_Instructions to follow_.
Set down, word for word, the stretch of the listing from the line containing "This screenshot has width=1568, height=564." through the line containing "click(x=20, y=96)", both lines included. Leave the pictures out of your answer.

_Provided material_.
=======
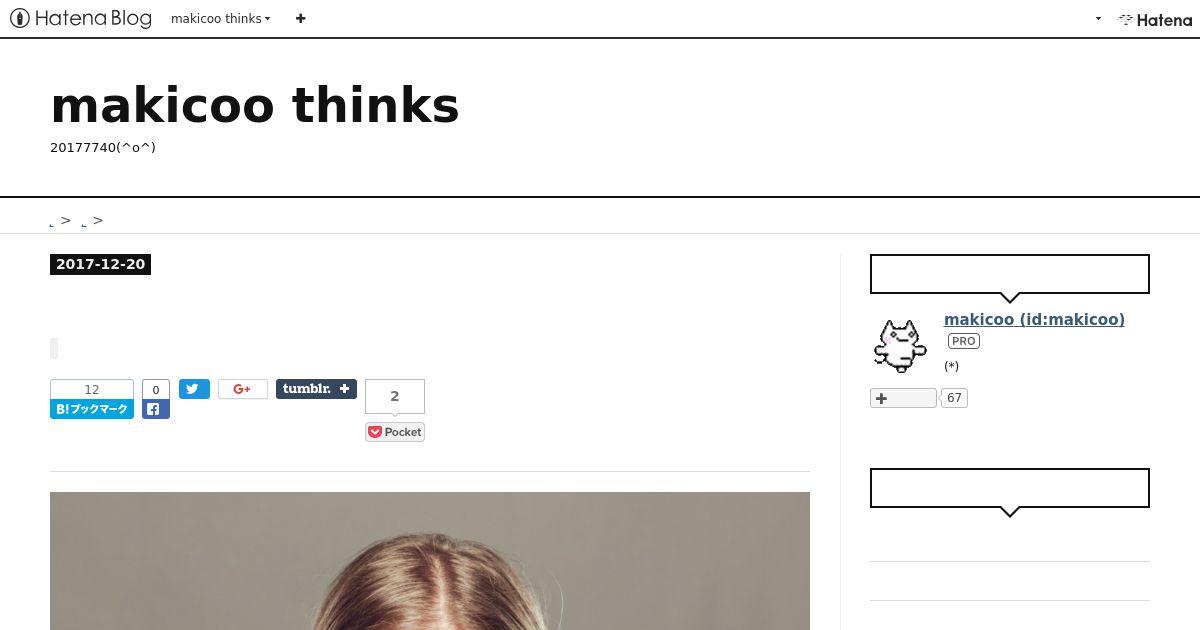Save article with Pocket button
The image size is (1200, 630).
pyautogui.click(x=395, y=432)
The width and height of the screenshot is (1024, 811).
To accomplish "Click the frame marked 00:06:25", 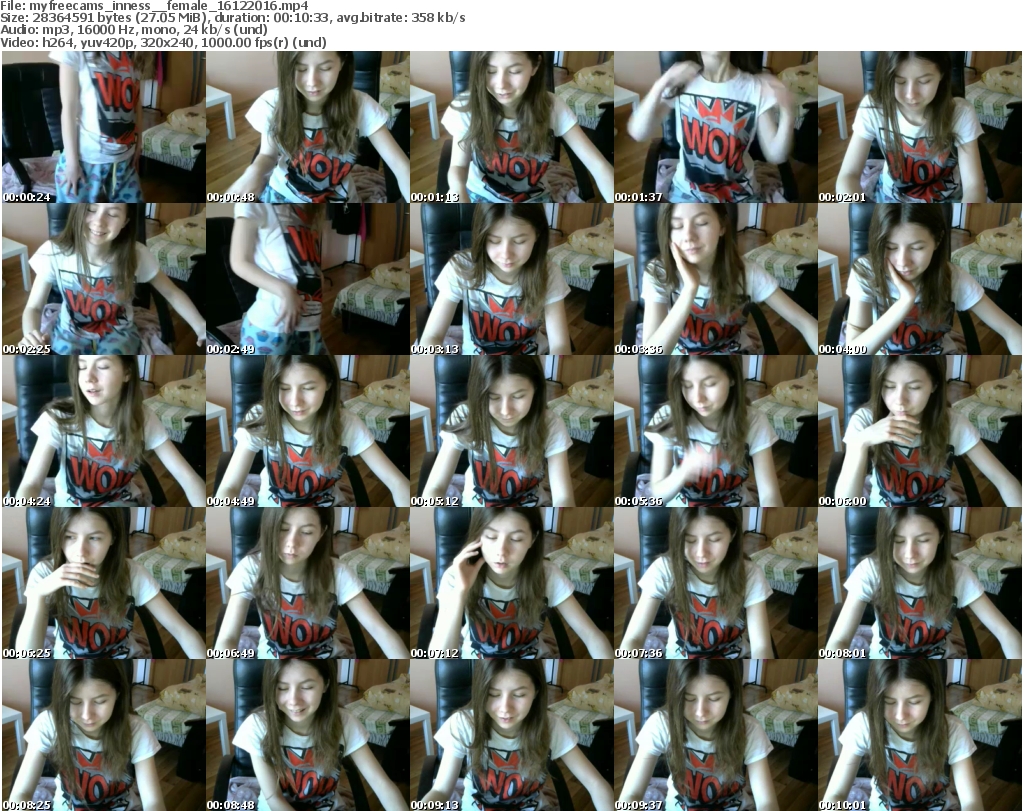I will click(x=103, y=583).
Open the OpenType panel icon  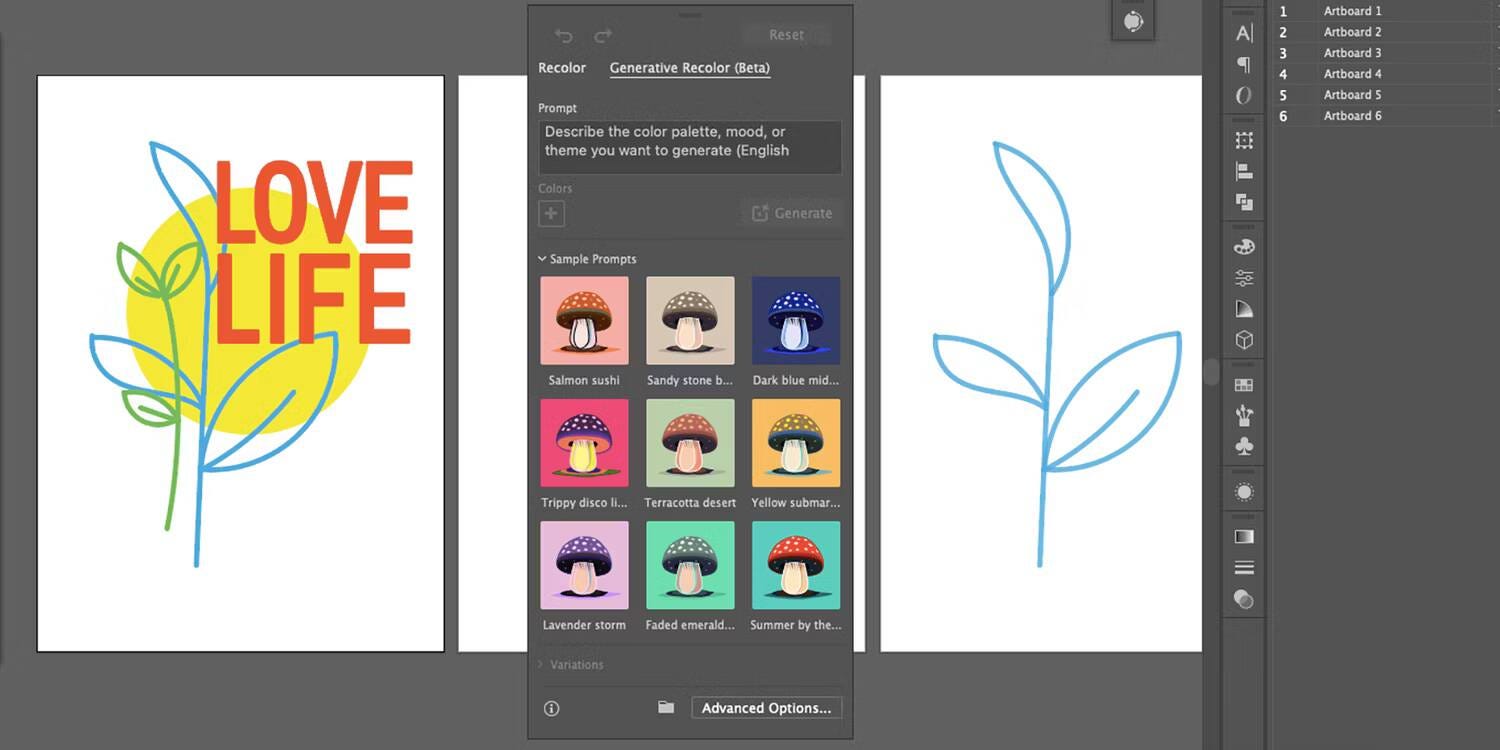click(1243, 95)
=======
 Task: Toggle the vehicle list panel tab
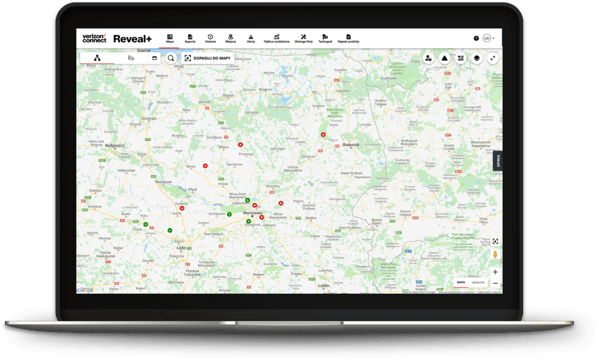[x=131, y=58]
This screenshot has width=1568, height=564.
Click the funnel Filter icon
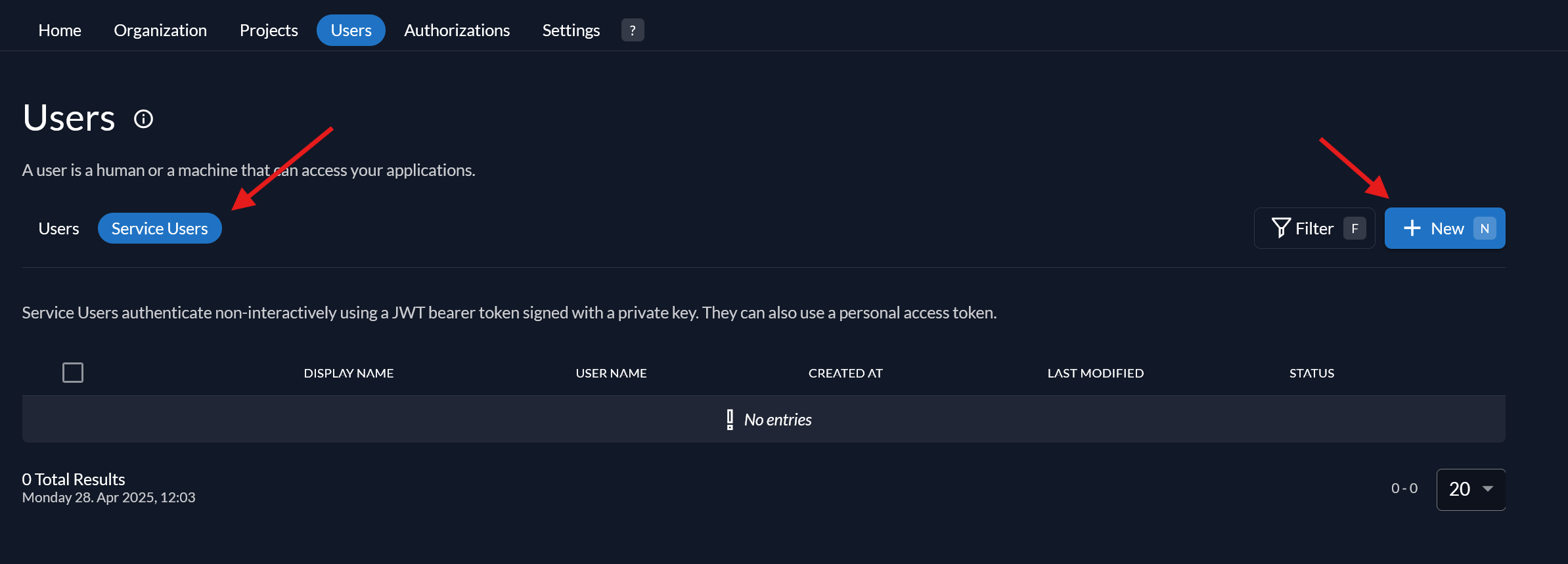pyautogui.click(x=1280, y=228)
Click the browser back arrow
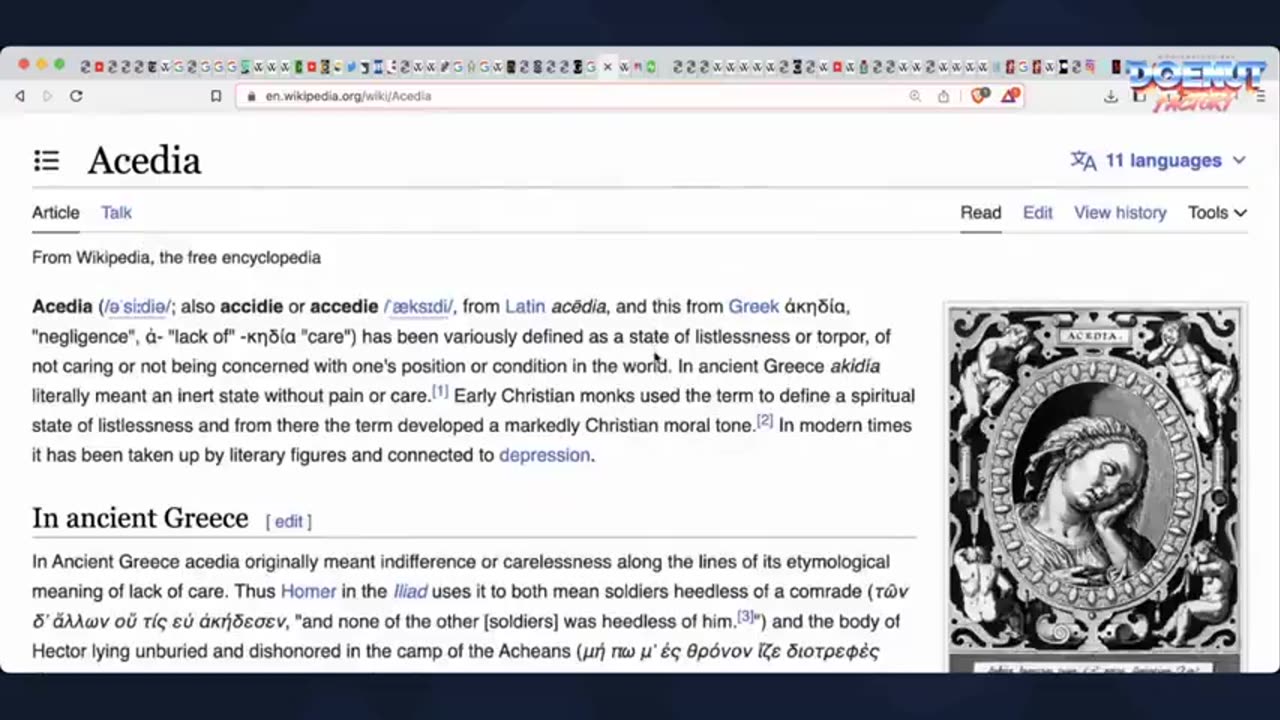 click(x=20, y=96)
=======
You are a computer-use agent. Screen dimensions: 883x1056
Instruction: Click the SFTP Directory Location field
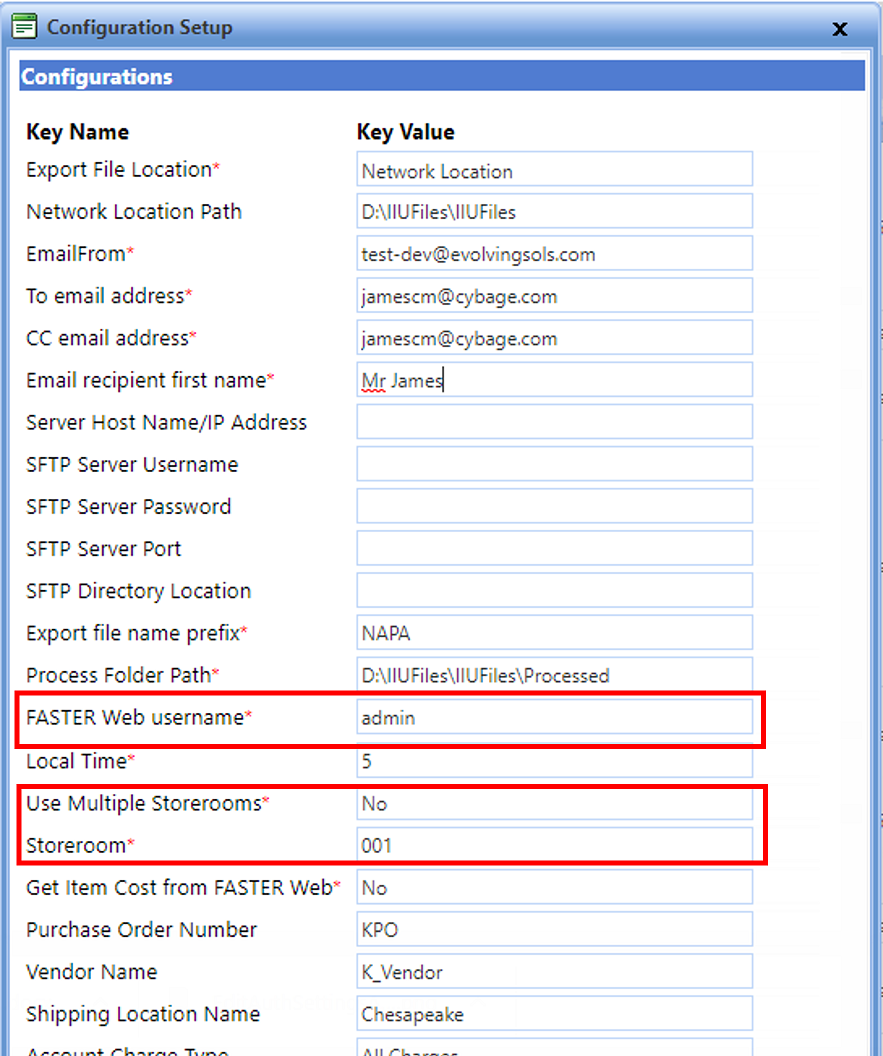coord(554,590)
=======
_Correct result_.
This screenshot has width=1568, height=564.
Click the funnel Filter icon
pyautogui.click(x=1280, y=228)
Click the browser back arrow
 click(x=20, y=96)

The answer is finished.